A lot of factors have contributed to him being in this position, from the concerns that some clubs have about whether his elbow will hold up through a multiyear deal, the fact that he’s tied to draft-pick compensation, and the reality that 17 months ago, the regard for Santana was so compromised that he was nearly non-tendered by the Angels.
But the essential truth is that his side completely misread the market, setting a price way too high at the outset and then reacting too slowly as available jobs and money evaporated.
The relationship between a player and his representation can be complicated, and in the end, there are almost always multiple versions of conversations and expectations. Sometimes the player can drive the discussion, sometimes it's player’s parents or spouse or most trusted friend, and sometimes it’s the agents. Sometimes it can be the union, depending on how assertive the player and the agent are. And the guess here is that whoever actually generated and drove the idea of Santana as a $112 million player isn’t going to jump up and down and brag about it today.
The fact is that nobody who takes a paycheck from a team saw Santana as a $100 million-plus pitcher. Nobody. The fact is that Santana should’ve gotten more than what he's expected to receive now, at least comfortably slotting into the group of pitchers like Ricky Nolasco, Matt Garza and Edwin Jackson. Those are pitchers who have been good but have never been elite, as Clayton Kershaw, CC Sabathia, Justin Verlander and Cliff Lee have been.
The Royals wanted him back, but after their overtures in September were rebuffed, they took their available dollars and invested $32 million in Jason Vargas, who has never posted an ERA within half a run of what Santana did last year. Other teams checked in on Santana during the offseason, heard the asking price and moved on; when some doubled back, the numbers still hadn’t come down enough to coax an offer.
Speaking generally to USA Today, Brewers general manager Doug Melvin explained how the high price tags can affect interest. From Bob Nightengale’s piece:
Several GMs and executives say maybe it's time for these players to look in the mirror. They all rejected the $14.1 million qualifying offers from their original teams, and when they hit the market, some of the rumored contract requests scared teams.

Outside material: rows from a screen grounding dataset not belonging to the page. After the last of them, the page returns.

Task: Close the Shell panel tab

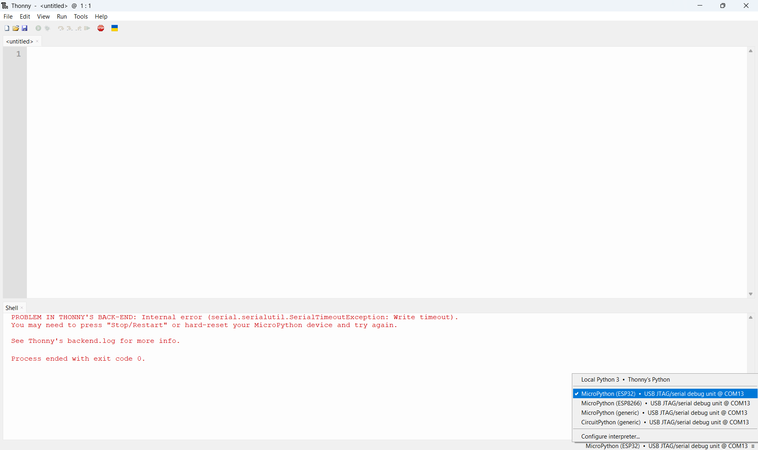Action: point(22,308)
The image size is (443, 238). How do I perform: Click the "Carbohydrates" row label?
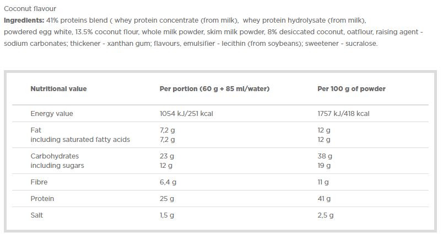(55, 156)
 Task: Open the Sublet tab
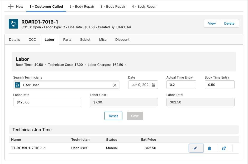pyautogui.click(x=85, y=39)
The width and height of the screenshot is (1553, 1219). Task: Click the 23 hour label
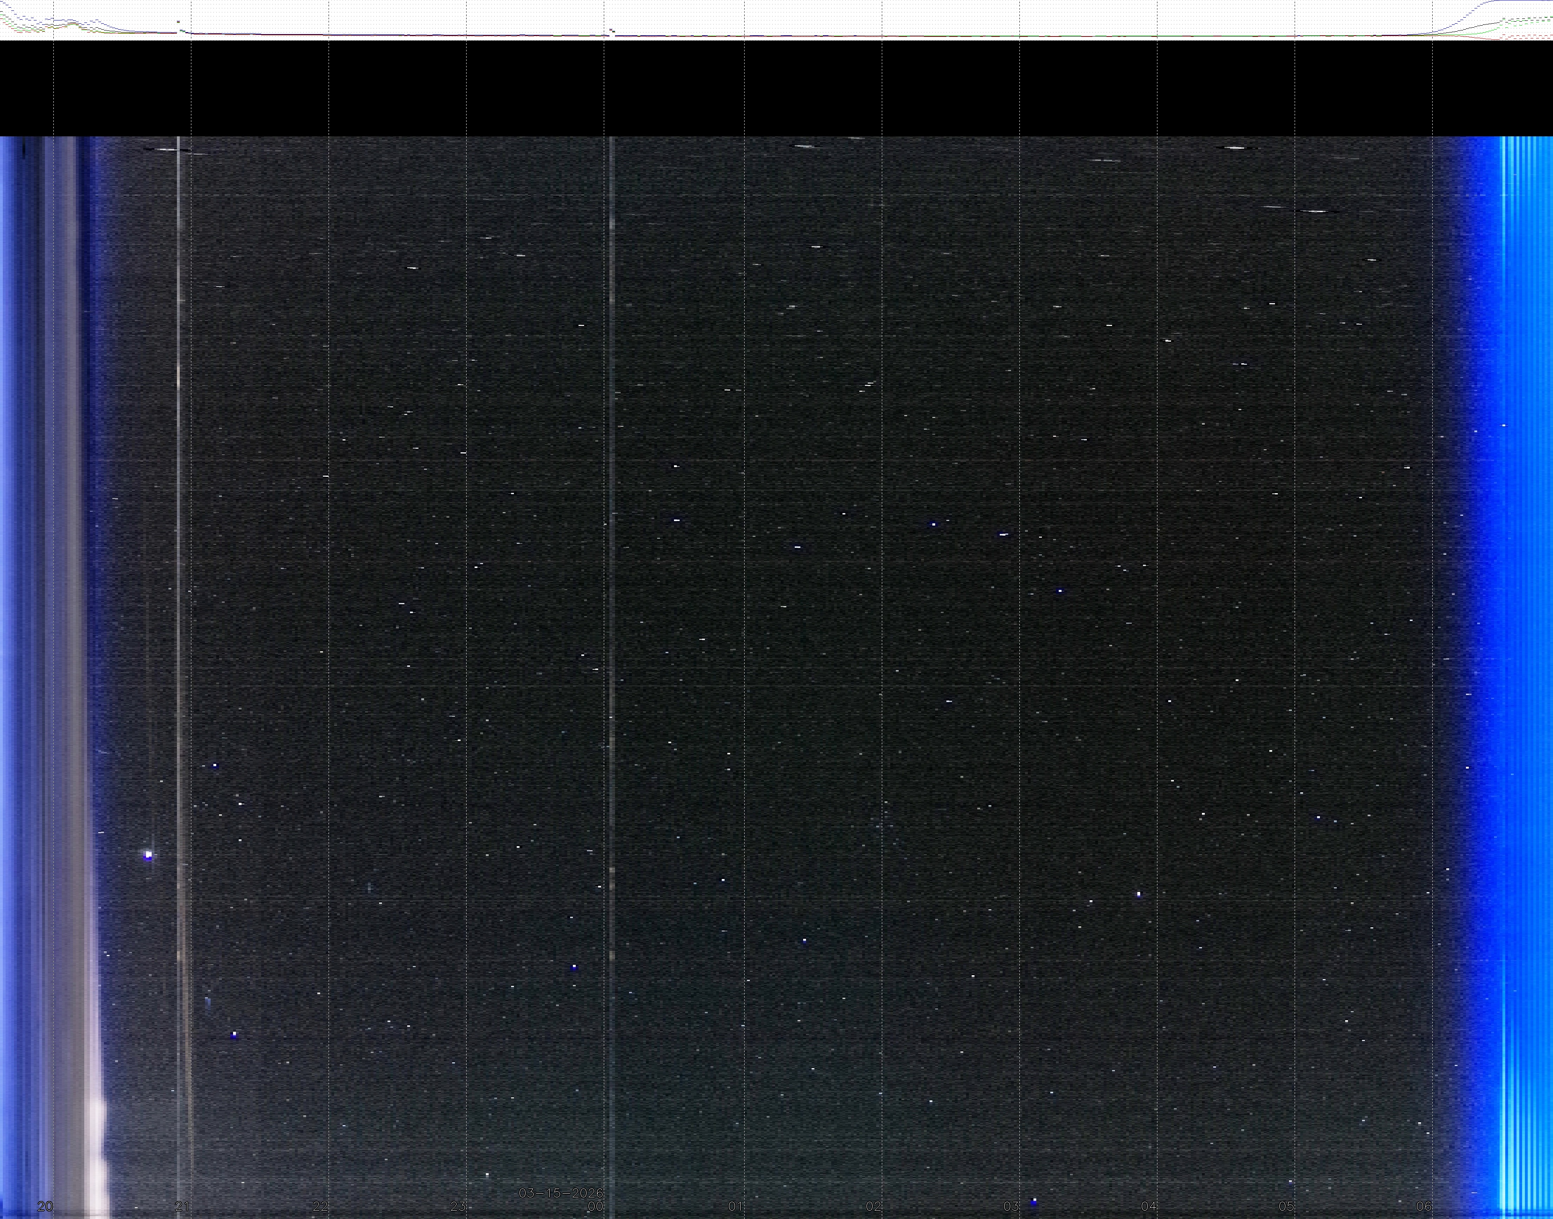(458, 1206)
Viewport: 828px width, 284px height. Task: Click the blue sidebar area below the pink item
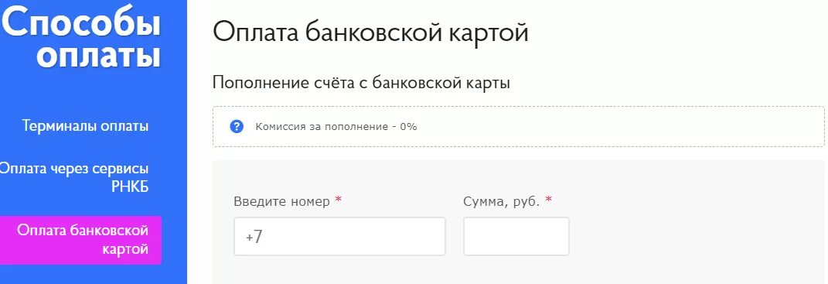[x=94, y=274]
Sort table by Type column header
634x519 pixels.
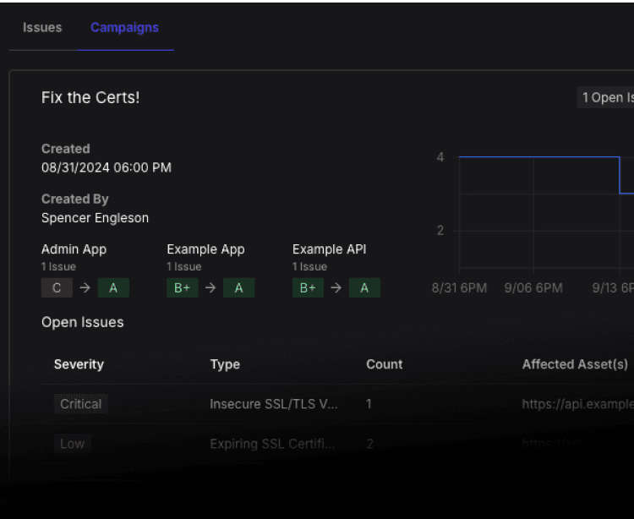tap(225, 364)
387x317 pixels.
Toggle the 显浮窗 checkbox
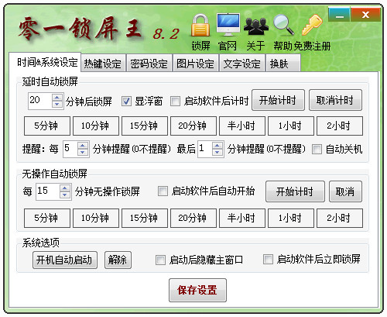coord(126,101)
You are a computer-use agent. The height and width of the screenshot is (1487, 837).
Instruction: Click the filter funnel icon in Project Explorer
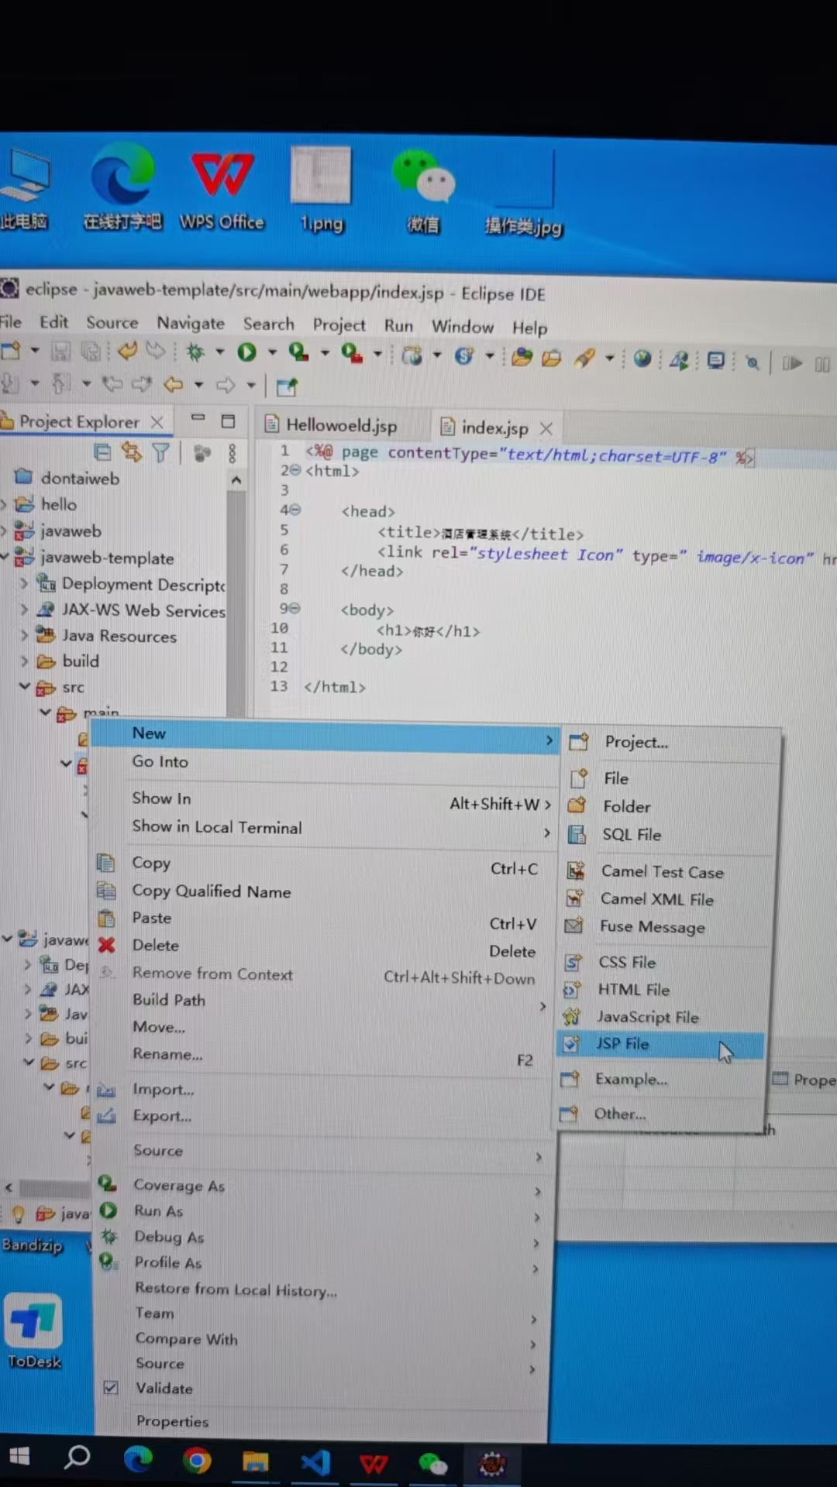click(160, 453)
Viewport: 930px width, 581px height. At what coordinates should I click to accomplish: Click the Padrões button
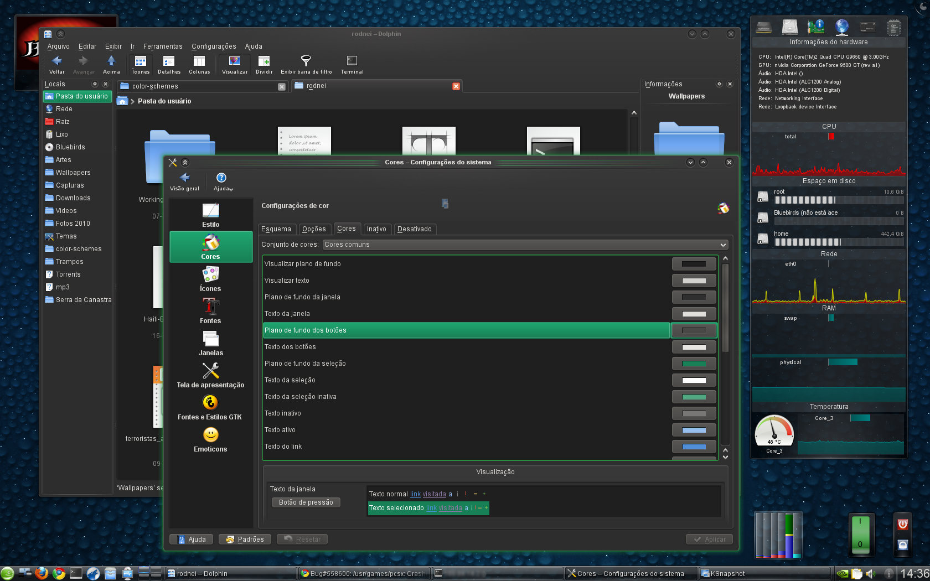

"I do see these numbers that come out early that say, 'Oh, he's going to get $100 million,'" Brewers GM Doug Melvin says. "You read that stuff, and then you say, well, there's no sense in me even making a phone call if those are the numbers."
All agents want to push the numbers as high as they can, but some say privately that it is absolutely crucial to be tethered to an understanding of how the player is perceived in the market. One high-ranking executive said Friday that he is asked by agents all the time to offer assessments of what a fair deal for their clients would be -- like Rick Harrison from the TV show "Pawn Stars," who will call in an expert for an opinion before negotiating a price.
In the case of Santana, there was a total disconnect between the asking price and how the industry viewed him from the outset of the offseason.
Because of this, somebody is going to get him for a good price.